Guardadas as devidas proporções, o caso ora descrito também revela os problemas inerentes à literalidade. Paulo Barros de Carvalho, citado por Lenio Streck, apresenta um exemplo que indica a impossibilidade, na hipótese de uma lei fazer referência à disputa de três pessoas por uma cadeira no Senado, de pensarmos em um móvel (cadeira), uma vez que a literalidade, conclui Streck, não é o único elemento que influencia na interpretação de um texto/evento [4]. Sabe-se que a literalidade, por não abarcar o caráter contingencial do mundo, deve ser observada com reservas.

Reduzir a interpretação à literalidade, viabilizaria outras decisões absurdas, por exemplo, nas hipóteses de utilização do verbo "roubar". Isso porque, na mesma disputa eleitoral, havia propaganda que afirmava que uma determinada circunstância "era um roubo ao cidadão". Poderíamos, então, a partir do "sentido técnico" do verbo roubar, sustentar a hipótese de referência à locução do artigo 157 do Código Penal? Evidente que não. O mesmo critério de figuração de linguagem, cujo compreensão de sentido só é possível a partir da linguagem intersubjetiva, deveria ser aplicado ao vocábulo "denunciado". Certamente, quando alguém diz que irá denunciar alguém, não o diz em razão do conceito formal de denúncia.

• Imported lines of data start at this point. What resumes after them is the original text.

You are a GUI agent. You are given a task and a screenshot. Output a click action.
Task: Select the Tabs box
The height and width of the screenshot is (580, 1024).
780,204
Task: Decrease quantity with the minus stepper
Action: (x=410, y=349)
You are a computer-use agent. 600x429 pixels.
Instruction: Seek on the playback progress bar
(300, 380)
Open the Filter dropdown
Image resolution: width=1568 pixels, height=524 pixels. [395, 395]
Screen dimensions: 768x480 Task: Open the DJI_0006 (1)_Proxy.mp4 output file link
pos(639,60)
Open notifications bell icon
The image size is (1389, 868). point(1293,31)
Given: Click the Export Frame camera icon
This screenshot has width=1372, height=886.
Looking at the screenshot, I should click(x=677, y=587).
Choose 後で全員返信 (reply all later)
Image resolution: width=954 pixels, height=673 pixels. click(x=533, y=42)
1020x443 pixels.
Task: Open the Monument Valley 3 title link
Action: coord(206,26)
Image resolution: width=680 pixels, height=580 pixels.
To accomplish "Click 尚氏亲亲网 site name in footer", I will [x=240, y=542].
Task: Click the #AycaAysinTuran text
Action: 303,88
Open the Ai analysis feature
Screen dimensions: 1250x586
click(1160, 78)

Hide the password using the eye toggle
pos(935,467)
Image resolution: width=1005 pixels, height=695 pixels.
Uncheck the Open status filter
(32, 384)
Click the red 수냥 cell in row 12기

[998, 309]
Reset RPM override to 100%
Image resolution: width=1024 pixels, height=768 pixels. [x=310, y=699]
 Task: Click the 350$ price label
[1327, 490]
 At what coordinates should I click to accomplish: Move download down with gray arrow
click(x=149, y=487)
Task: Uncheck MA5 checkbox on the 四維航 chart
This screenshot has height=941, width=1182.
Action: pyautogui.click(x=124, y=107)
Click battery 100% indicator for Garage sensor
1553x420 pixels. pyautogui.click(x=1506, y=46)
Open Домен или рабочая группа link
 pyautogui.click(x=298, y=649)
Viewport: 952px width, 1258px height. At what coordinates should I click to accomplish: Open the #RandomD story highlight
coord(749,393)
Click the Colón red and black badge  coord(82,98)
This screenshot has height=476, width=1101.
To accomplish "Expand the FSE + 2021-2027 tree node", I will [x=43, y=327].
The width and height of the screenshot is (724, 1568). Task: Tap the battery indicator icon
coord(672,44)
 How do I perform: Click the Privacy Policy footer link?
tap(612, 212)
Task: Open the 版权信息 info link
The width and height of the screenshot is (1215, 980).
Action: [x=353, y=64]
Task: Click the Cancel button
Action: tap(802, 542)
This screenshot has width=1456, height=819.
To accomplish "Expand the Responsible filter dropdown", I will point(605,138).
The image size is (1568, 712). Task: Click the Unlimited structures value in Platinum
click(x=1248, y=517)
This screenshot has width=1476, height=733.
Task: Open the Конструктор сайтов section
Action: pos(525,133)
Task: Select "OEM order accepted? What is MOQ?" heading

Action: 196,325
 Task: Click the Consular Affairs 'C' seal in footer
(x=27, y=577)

Ao longo de três eleições majoritárias atuando como advogado pude perceber que os critérios utilizados pelos magistrado mudam de acordo com a mudança da formação do Tribunal Eleitoral e da substituição dos juízes designados à jurisdição de primeiro grau. Em tempo, é preciso esclarecer que não defendemos algo que alguns denominam de "engessamento da jurisdição". Claro que não. Evidentemente, espera-se, sempre, o aperfeiçoamento da jurisdição a cada eleição. Mas não a partir de critérios pessoais do juiz. As decisões devem ostentar integridade e coerência. É preciso critérios. Decisões, a exemplo do caso de "denunciado", não podem simplesmente serem retirados da cartola.  

Por fim, cito o alerta Streck, para quem a decisão é um ato de responsabilidade política. Sendo assim, a possibilidade de escolha, orientações partidárias ou quaisquer preferências pessoais do julgador não podem mediar o direito de alguém. Isso é antidemocrático.

 


[1] Direito de Resposta n.º 0600331-83.2020.6.19.0004.

[2] Transcrição: "Ele mente para você. Já foi denunciado em vários esquemas de corrupção e sempre nega. É um cara de pau!".

[3] Lei n.º 9504/97. Do Direito de Resposta. Art. 58. "A partir da escolha de candidatos em convenção, é assegurado o direito de resposta a candidato, partido ou coligação atingidos, ainda que de forma indireta, por conceito, imagem ou afirmação caluniosa, difamatória, injuriosa ou sabidamente inverídica, difundidos por qualquer veículo de comunicação social".

[4] STRECK, Lenio. Dicionário de Hermenêutica: 50 verbetes fundamentais da Teoria do Direito à luz da Crítica Hermenêutica do Direito, 2.ª edição, Belo Horizonte, Letramento; Casa do Direito, 2020, p. 184.